Fifty years ago, spurred on by that belief, Bethel launched the organization that became Locust Street Neighborhood Art Classes, a community institution that has instilled a love for the arts in thousands of students from across the city's East Side and beyond.
Over the decades, Bethel and her staff have woven their free, grassroots art school on the crumbling western edge of Buffalo's Fruit Belt deeply into the culture of the community where it stands. Nowhere was that more evident than at the Juneteenth Festival last weekend in Martin Luther King Jr. Park, where Locust Street's booth offering $1 family portraits has been one of the most popular features of the festival for the past decade.
Today, the walls of the former convent on Locust Street -- with rooms dedicated to painting, ceramics and photography and an attic full of individual artists' studios -- are covered in paintings, drawings and photographs from generations of students who have taken the free classes Bethel and her small staff have offered. The 50th Anniversary Art Show runs until 6 p.m. today, with music by members of the Colored Musicians Club, and on Tuesday from noon to 6 p.m.

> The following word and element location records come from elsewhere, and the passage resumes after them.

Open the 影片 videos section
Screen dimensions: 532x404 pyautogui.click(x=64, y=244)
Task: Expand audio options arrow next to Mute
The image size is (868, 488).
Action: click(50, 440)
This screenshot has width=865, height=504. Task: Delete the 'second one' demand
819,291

Kenn Morgan, who teaches photography at Locust Street, reflected on the grassroots nature of the school, a rarity in a world where strategic planning, top-down organization and digital teaching methods are the order of the day. "It's a situation now that the whole world should know about," Morgan said. "There's very few places in the state, in the country, in the world, that teach art from the ground up."

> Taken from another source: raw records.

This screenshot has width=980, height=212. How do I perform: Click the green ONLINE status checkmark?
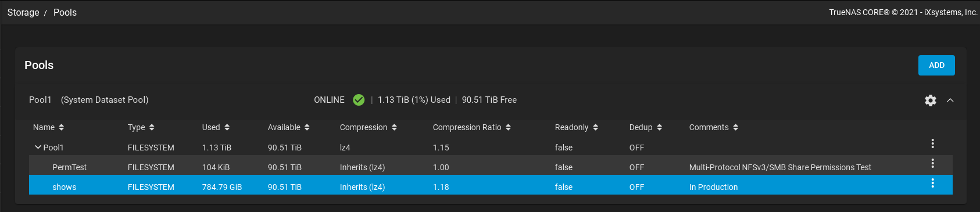359,100
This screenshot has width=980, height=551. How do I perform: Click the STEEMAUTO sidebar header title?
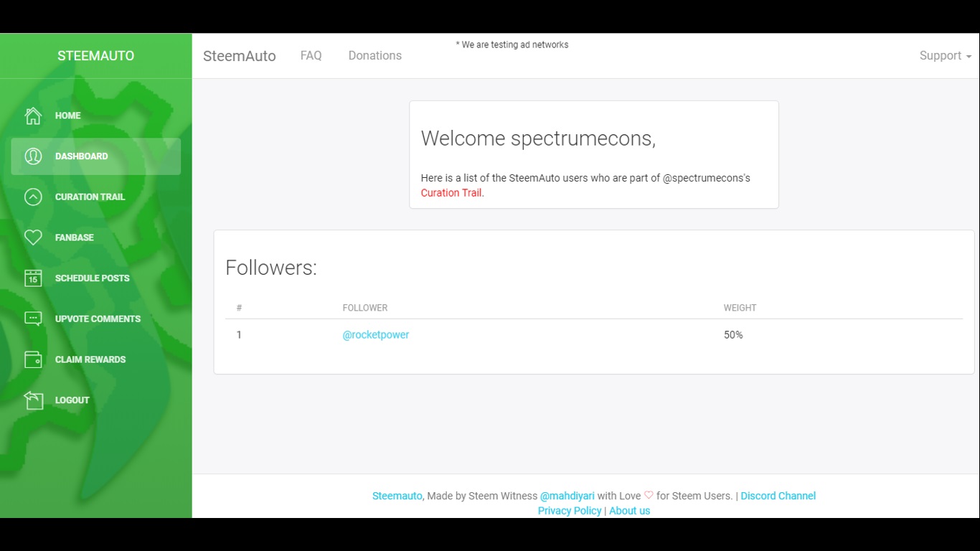coord(96,56)

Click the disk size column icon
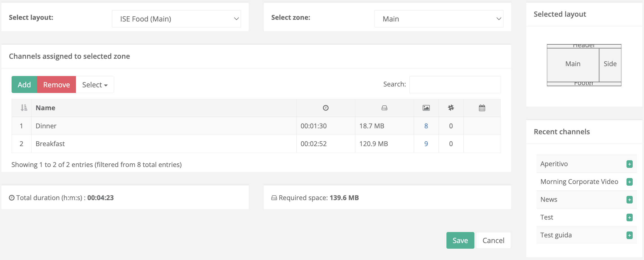[x=384, y=108]
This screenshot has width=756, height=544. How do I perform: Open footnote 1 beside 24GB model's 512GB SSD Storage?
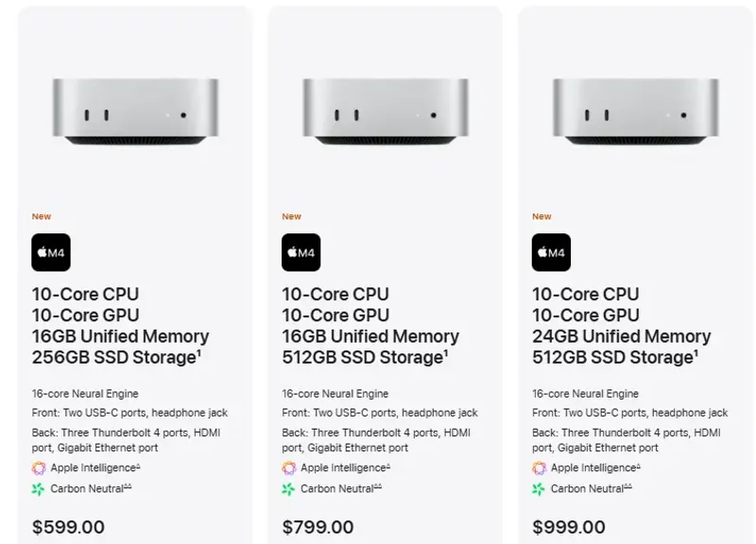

After 50 years of serving an underprivileged community, Bethel is used to patching together the school's modest budget (about $100,000 per year) from a mind-boggling range of sources, including the New York State Council on the Arts, local foundations, companies and individual donors. But this year -- because of a low score on an application vetted by the Erie County Cultural Resources Allocation Board -- the organization is getting no money from Erie County, which has consistently provided about $10,000 to the school annually.
Ujima Theatre executive director Lorna Hill called the county's decision not to fund the classes "beyond upsetting."

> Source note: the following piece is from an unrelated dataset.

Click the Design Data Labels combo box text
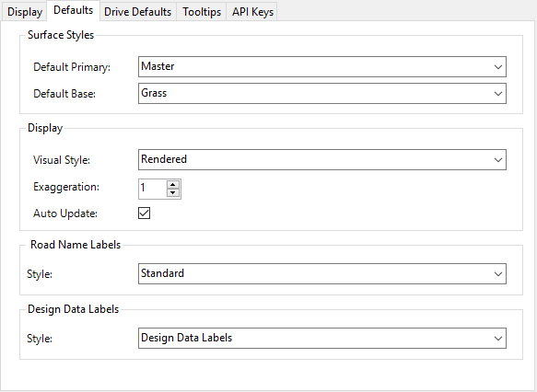[x=187, y=338]

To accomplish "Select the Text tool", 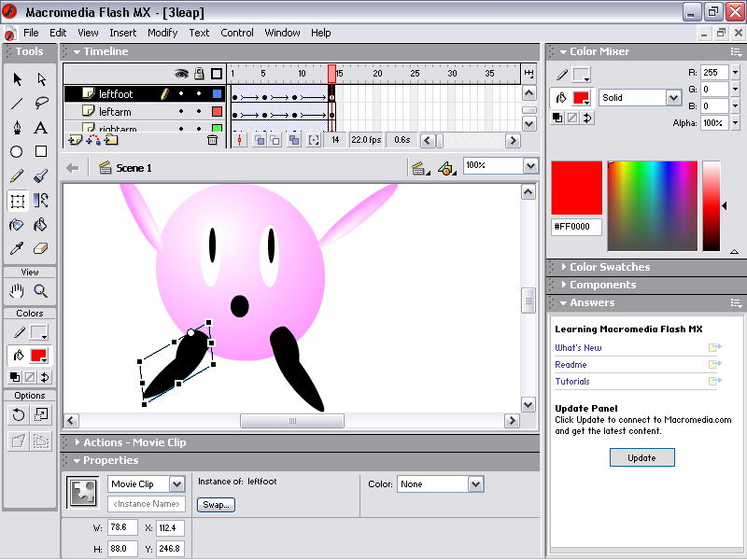I will pyautogui.click(x=41, y=128).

"How are you not gonna fund Locust Street? That's plain nuts. If you've never been in there, you can't even imagine," Hill said. "It would be like throwing Mother Teresa's dress up over her head, that's what it's like. It's that disrespectful."
Grant Loomis, spokesman for Erie County Executive Chris Collins, said that the "elimination of county funding in the 2010 budget is not a reflection of the important mission of Locust Street."
Bethel reflected on the importance of public funding for the arts.
"I think it's to everyone's benefit and I think I'm a good example of that," Bethel said. "In my family, nobody was in the arts. I discovered painting through a place" -- the Cornelia Yuditzky School of Creative Art in Washington, D.C. -- "that had originally started as a WPA project."
The future of the school is uncertain.
Bethel had been grooming her daughter, Lenore Bethel-Cooper, to take over the organization. But when Bethel-Cooper died last June at 40, an entire community mourned and the once-solid future of the organization became a question mark.
Bethel's legendary determination has lately been frustrated by the difficulty of making her grassroots school work in a funding climate that increasingly trumpets economic impact above activating the imagination, tourism potential above community service.
And though her resolve shows no signs of flagging, Bethel reflected on what might happen if organizations like Locust Street Neighborhood Art Classes can no longer survive. "There's an awful lot of people who are going to get left out," she said. "And I believe that society cannot afford to waste the talents of those people."